Depressive Störungen stellen ein großes Gesundheitsproblem dar und gehören zu den am weitesten
verbreiteten Erkrankungen in Europa. Trotz der Vielzahl verfügbarer Therapieverfahren, kann bislang nur ein Teil der Betroffenen erfolgreich behandelt werden. Obwohl es zahlreiche Hinweise für die Existenz von Subgruppen gibt, die besonders gut auf spezifische Therapieoptionen ansprechen, wurden noch keine etablierten Marker für diese Subgruppen identifiziert. Das vom BMBF im Rahmen der Fördermaßnahme Individualisierte Medizin geförderte Verbundprojekt P4D verfolgt verschiedene Ziele, um die Diagnostik, Therapie und Prävention depressiver Störungen durch personalisierte Behandlungsansätze zu verbessern. Dafür sollen (1) ein bereits identifizierter Blutmarker für das Ansprechen auf Antidepressiva klinisch überprüft werden, (2) eine große Kohorte von Patientinnen rekrutiert werden, um mittels maschinellen Lernens neue Subtypen der Depression zu erkennen, (3) innovative Entscheidungshilfen für Behandler entwickelt werden und (4) eine webbasierte Plattform etabliert werden, über die die gewonnen Erkenntnisse öffentlich zugänglich gemacht werden. P4D wird von 5 Universitätskliniken (MHH, UK Würzburg, UKSH Kiel, UM Greifswald und KGU Frankfurt) gemeinsam mit dem Fraunhofer Institut für Toxikologie und experimentelle Medizin, dem Institut für Informationsverarbeitung der Leibniz Universität Hannover, dem Peter L. Reichertz Institut für Medizinische Informatik, der Biovariance GmbH und der Stiftung Deutsche Depressionshilfe durchgeführt. Im Symposium werden der P4D-Verbund mit seinen Vorhaben präsentiert und einzelne Teilprojekte ausführlicher vorgestellt:
Die Identifikation von psychobiologischen Subtypen der Depression ist komplex aber wahrscheinlich ein wesentlicher Schritt für die Entwicklung individualisierter Therapieansätze. P4D plant in einer Kohorte von n=1000 stationären Patient*innen neben psychometrischer Diagnostik eine differenziert Diagnostik mittels EEG, Schlafpolysomnographie und MRT. Befunde, Konzepte und Hypothesen zu möglichen Subtypen der Depression werden von Michael Lucht (Greifswald) vorgestellt und diskutiert.

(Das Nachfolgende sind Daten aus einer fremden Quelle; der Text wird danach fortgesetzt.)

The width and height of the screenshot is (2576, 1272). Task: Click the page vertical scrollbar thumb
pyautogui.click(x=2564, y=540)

Neue Methoden der patientennahen, genomweiten Erfassung und Auswertung von DNA Methylierung ermöglichen die Identifikation und diagnostische Nutzung krankheitsassoziierter epigenetischer Muster auf der Ebene des gesamten menschlichen Genoms. Im Vortrag von Franz-Josef Müller (Kiel) werden wir die Chancen und Herausforderungen dieser technologischen Revolution für die Diagnostik und Therapiesteuerung in der Depressionsbehandlung diskutieren.
Alexandra Neyazi (Magdeburg/Hannover) stellt den aktuellen Stand der Forschung zu blut-basierten Markern für die Therapiesteuerung vor, wobei insbesondere epigenetische Marker in den Fokus genommen werden.

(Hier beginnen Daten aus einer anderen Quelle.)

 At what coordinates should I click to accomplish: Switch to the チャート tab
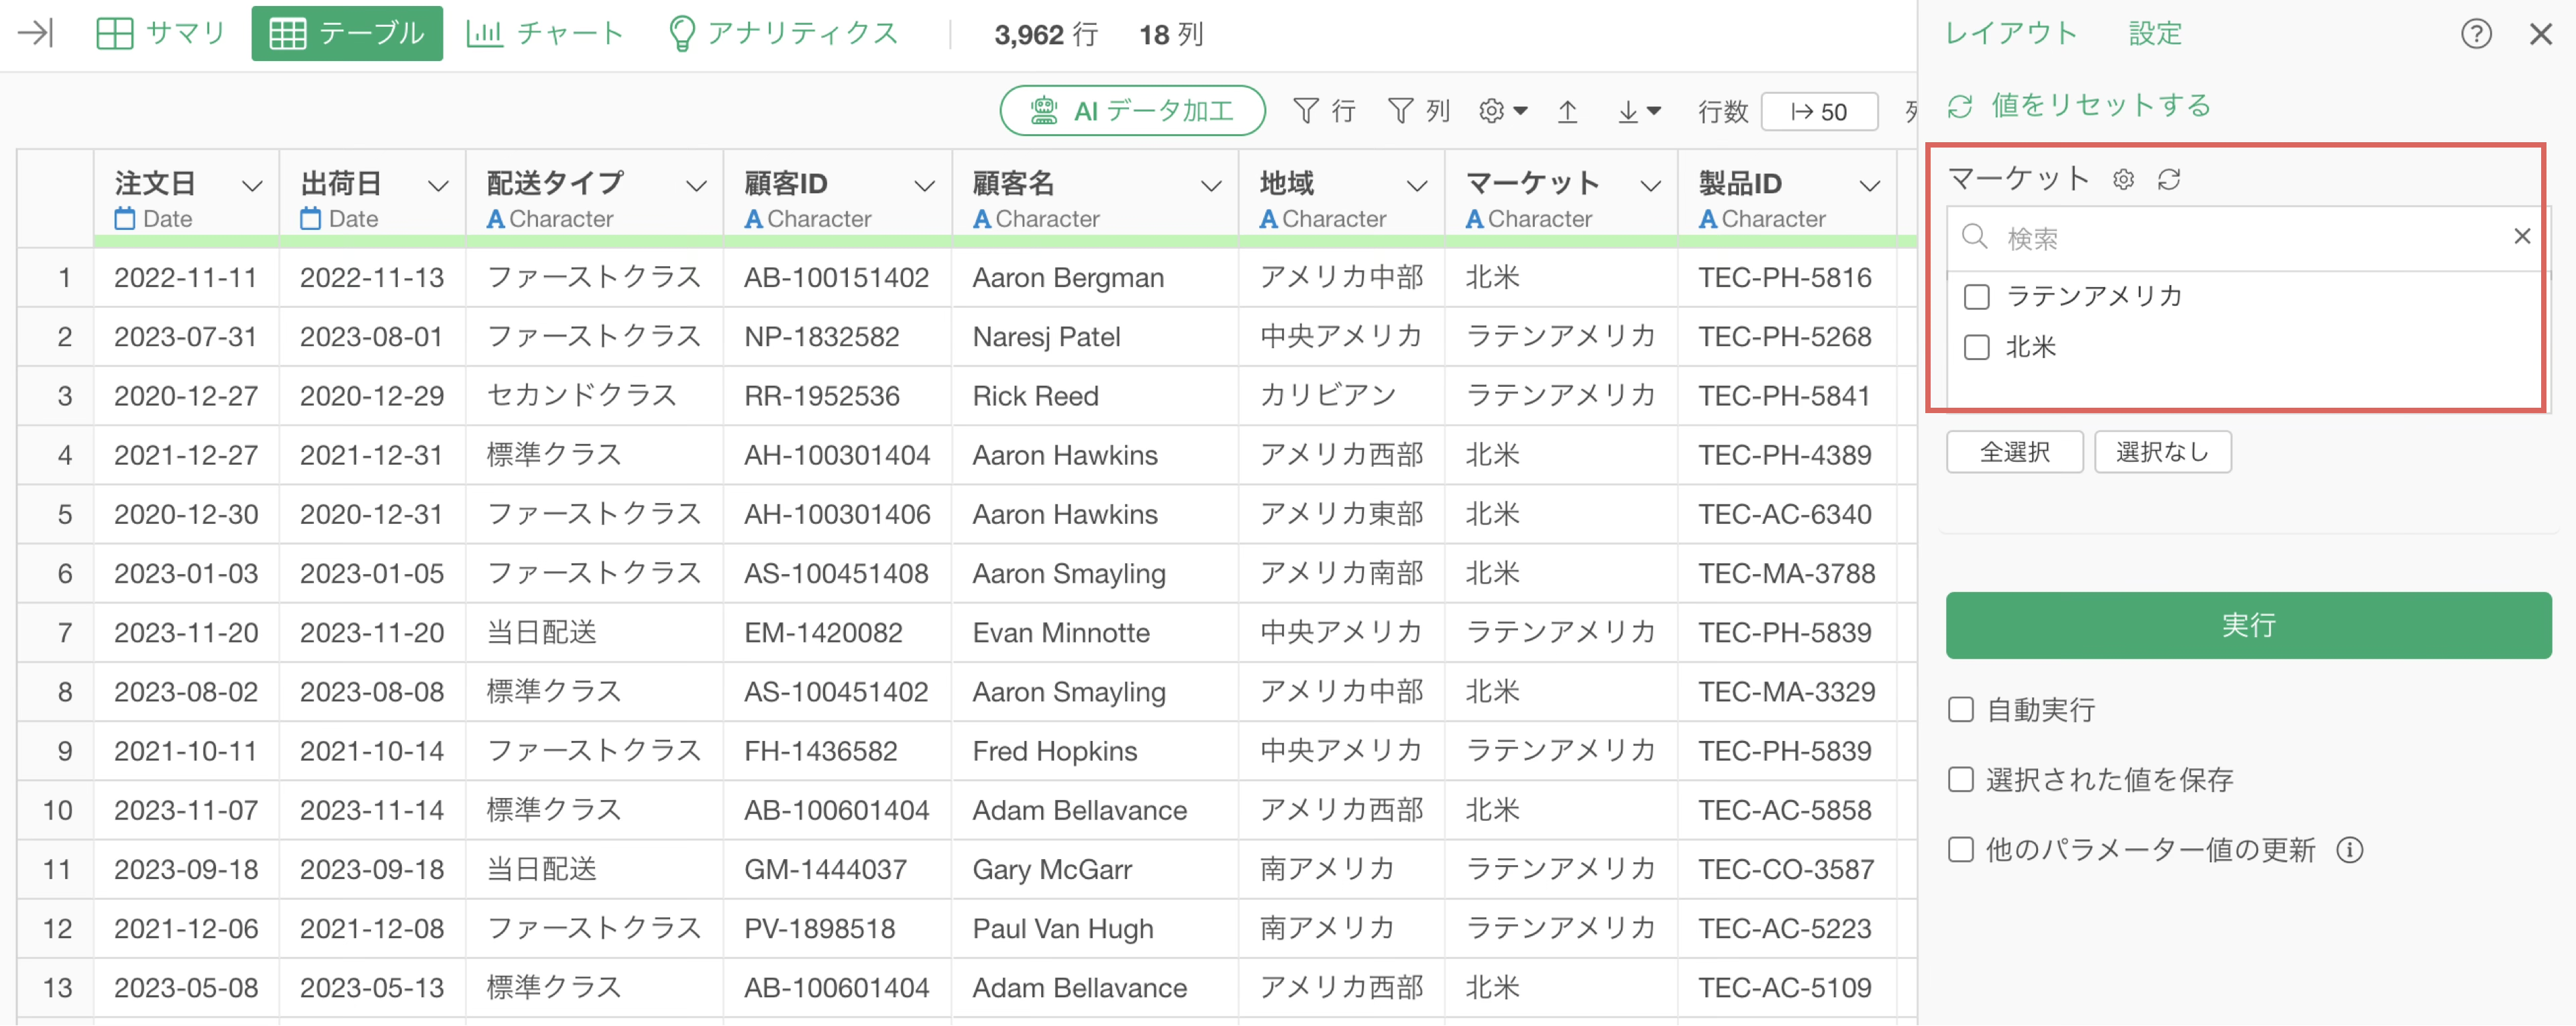click(x=546, y=33)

Im abschließenden Vortrag von Mareike Aichholzer (Frankfurt) wird genauer auf eine mögliche Aktivierung des Immunsystems bei einer Untergruppe depressiver Patient:innen und auf die Frage, ob anhand von diversen Entzündungswerten eine Patientenstratifizierung in Verbindung mit dem BDNF-Methylierungsstatus stattfinden kann, eingegangen. Außerdem wird der innovative Ansatz, pro Patient:in ein individuelles Immunom-Profil zu erstellen, erläutert und die damit verbundenen Analysemethoden erklärt.